Вот мы и подошли к концу нашего первого описания. Исследование отрицания не могло повести нас дальше. Оно открыло нам существование действия особого типа: действия перед лицом небытия, предполагающего особую трансцендентность, которую нужно исследовать отдельно. Мы находимся, следовательно, в присутствии двух человеческих эк-стазов: эк-стаза, который бросает нас в бытие-в-себе, и эк-стаза, который опускает нас в небытие. Оказалось, что наша первая проблема, которая касалась только отношений человека к бытию, значительно сложнее; но возможно также, что, проводя до конца анализ трансцендентности к небытию, мы приобрели ценные сведения для понимания всякой трансцендентности. Впрочем, проблема ничто не может быть исключенной из нашего исследования, если человек действует перед лицом бытия-в-себе, и наш философский вопрос есть тип этого действия, значит он не есть это бытие. Мы снова находим здесь, стало быть, небытие как условие трансцендентности к бытию. Нужно, однако, задержаться на проблеме ничто и не оставлять ее до полного прояснения.

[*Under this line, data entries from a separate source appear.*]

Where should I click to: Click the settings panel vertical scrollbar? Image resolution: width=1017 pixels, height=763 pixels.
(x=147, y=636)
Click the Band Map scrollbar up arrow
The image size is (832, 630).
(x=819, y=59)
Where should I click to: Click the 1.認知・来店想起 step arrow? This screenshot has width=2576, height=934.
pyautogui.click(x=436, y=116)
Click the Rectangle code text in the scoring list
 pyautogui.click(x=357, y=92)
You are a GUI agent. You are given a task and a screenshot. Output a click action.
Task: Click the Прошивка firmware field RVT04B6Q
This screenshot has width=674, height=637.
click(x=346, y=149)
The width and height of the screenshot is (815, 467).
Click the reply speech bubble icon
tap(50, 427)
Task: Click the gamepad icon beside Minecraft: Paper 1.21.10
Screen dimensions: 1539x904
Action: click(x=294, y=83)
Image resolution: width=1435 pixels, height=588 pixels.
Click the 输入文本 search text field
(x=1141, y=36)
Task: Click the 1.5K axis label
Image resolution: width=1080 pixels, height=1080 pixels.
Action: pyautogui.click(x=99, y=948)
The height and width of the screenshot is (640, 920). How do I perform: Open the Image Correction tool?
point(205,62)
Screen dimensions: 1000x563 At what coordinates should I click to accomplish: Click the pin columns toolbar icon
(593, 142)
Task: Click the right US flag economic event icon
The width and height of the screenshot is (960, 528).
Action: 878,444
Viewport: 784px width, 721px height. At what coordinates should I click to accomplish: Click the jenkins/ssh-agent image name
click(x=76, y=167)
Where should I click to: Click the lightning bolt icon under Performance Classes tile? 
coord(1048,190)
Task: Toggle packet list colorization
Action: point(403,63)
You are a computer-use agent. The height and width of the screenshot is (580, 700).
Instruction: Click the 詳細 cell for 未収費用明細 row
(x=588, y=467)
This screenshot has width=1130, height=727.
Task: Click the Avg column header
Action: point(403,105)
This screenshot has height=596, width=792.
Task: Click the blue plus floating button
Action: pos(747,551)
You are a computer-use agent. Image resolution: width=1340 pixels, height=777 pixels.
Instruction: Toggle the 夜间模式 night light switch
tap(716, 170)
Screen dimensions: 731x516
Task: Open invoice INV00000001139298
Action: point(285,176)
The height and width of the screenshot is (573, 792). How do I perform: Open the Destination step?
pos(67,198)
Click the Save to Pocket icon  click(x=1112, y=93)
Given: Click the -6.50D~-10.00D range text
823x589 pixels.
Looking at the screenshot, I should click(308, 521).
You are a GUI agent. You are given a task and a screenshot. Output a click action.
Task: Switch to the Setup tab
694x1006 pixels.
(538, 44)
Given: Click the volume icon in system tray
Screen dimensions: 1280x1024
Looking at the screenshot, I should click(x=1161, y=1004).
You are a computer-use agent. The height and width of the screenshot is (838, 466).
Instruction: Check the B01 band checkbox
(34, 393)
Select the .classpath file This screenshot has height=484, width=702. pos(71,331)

Только исследование вопроса и отрицания дало все то, что могло дать. Оно направило нас отсюда к эмпирической свободе как ничтожения человека внутри временности и как необходимого условия трансцендентного восприятия отрицательностей. Осталось обосновать эту эмпирическую свободу. Она не может быть первичным ничтожением и основанием всякого ничтожения. Конечно, она способствует конституированию трансцендентности в имманентности, что обусловливает все отрицательные трансцендентности. Но сам факт, что трансцендентности эмпирической свободы конституируются в имманентности как трансцендентности, показывает нам, что речь идет о вторичных ничтожениях, которые предполагают существование первоначального ничто; они являются только этапом в аналитической регрессии, ведущей нас от так называемых трансценденций «отрицательностей» к бытию, которое есть свое собственное ничто. Очевидно, нужно искать основание всякого отрицания в ничтожении, которое производилось бы внутри самой имманентности; именно в абсолютной имманентности, в чистой субъективности мгновенного cogito мы должны открыть первоначальное действие, посредством которого человек обнаруживает в себе свое собственное ничто. Чем должно быть сознание в его бытии, чтобы человек в нем и исходя из него появился в мире как бытие, которое является собственным ничто и посредством которого ничто приходит в мир?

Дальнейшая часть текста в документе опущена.